Uma dúzia de métodos diferentes foram testados. Na época de Lênin, costumava-se atirar neles, mas isso distraía o Pai da Revolução em seu trabalho. Então veio um método particularmente sangrento: tortura sonora com notas agressivas. Isso também não funcionou. Em 1973, um departamento especial de ornitologia foi inaugurado, e os falcões se tornaram a polícia do Kremlin no céu. Eles não se mostraram a melhor escolha, então, gaviões (e mais tarde, a coruja ‘Phil’) tomaram seu lugar. “As corujas são inimigas naturais dos corvos. A coruja é uma ave diurna para todos os climas”, diz o FSO.
Os pássaros do Kremlin têm seus aposentos no Jardim Tainitski. Seu principal objetivo não é matar os corvos, mas afugentá-los. E até agora tem funcionado. De acordo com as autoridades, os corvos optam agora por voar ao redor do complexo, em vez de sobrevoá-lo.

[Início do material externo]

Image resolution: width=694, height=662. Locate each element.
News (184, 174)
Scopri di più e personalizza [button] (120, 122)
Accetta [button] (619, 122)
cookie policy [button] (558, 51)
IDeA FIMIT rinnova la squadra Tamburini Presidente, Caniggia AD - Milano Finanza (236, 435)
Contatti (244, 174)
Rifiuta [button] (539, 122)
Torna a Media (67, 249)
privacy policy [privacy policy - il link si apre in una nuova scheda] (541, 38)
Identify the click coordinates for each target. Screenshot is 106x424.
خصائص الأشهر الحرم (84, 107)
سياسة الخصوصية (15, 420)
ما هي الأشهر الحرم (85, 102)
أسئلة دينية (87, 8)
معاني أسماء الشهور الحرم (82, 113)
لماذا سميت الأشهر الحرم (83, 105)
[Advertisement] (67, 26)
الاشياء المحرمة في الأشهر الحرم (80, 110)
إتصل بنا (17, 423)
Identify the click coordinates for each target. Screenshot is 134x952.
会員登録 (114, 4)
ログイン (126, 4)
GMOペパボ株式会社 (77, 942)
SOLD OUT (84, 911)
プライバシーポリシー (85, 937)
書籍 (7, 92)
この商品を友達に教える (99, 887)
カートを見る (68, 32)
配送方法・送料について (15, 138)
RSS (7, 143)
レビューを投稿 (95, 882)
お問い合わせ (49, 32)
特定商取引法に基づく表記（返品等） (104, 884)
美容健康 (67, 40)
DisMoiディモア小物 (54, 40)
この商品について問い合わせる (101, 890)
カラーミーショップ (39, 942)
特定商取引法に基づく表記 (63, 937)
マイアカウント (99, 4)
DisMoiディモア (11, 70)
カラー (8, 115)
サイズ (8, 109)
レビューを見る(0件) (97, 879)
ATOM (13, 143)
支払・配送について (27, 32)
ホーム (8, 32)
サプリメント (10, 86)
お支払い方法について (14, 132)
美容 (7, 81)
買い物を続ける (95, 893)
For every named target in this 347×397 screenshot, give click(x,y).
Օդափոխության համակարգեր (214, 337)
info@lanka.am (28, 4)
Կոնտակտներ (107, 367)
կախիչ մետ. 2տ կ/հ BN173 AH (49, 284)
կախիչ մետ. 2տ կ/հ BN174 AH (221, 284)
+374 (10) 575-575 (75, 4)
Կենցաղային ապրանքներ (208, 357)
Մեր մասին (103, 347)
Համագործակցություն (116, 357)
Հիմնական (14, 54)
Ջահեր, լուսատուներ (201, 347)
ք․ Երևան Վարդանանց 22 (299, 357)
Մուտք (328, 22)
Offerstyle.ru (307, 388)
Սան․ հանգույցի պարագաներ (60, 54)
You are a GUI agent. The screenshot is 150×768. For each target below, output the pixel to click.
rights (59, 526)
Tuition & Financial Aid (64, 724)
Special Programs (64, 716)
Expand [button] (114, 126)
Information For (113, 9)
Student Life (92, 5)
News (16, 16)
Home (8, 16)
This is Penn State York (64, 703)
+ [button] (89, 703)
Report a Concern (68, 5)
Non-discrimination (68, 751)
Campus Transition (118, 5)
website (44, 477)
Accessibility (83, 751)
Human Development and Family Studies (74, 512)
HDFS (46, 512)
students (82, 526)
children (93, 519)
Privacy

P.S.: Não, o presidente não mora lá.
Embora todos saibam que o Kremlin é a residência oficial do presidente russo, Vladimir Putin não mora lá. Hoje em dia, essas Casas dos Departamentos do Senado de Moscou, construídas por Catarina, a Grande, servem como local de trabalho oficial do líder russo.
Residência do presidente da Federação Russa em Novo-Ogariovo
Vladímir Rodionov, Serguêi Velítchkin / TASSPutin vive em Novo-Ogariovo, uma propriedade do século 19 na região de Moscou, que ele também usa frequentemente como seu gabinete.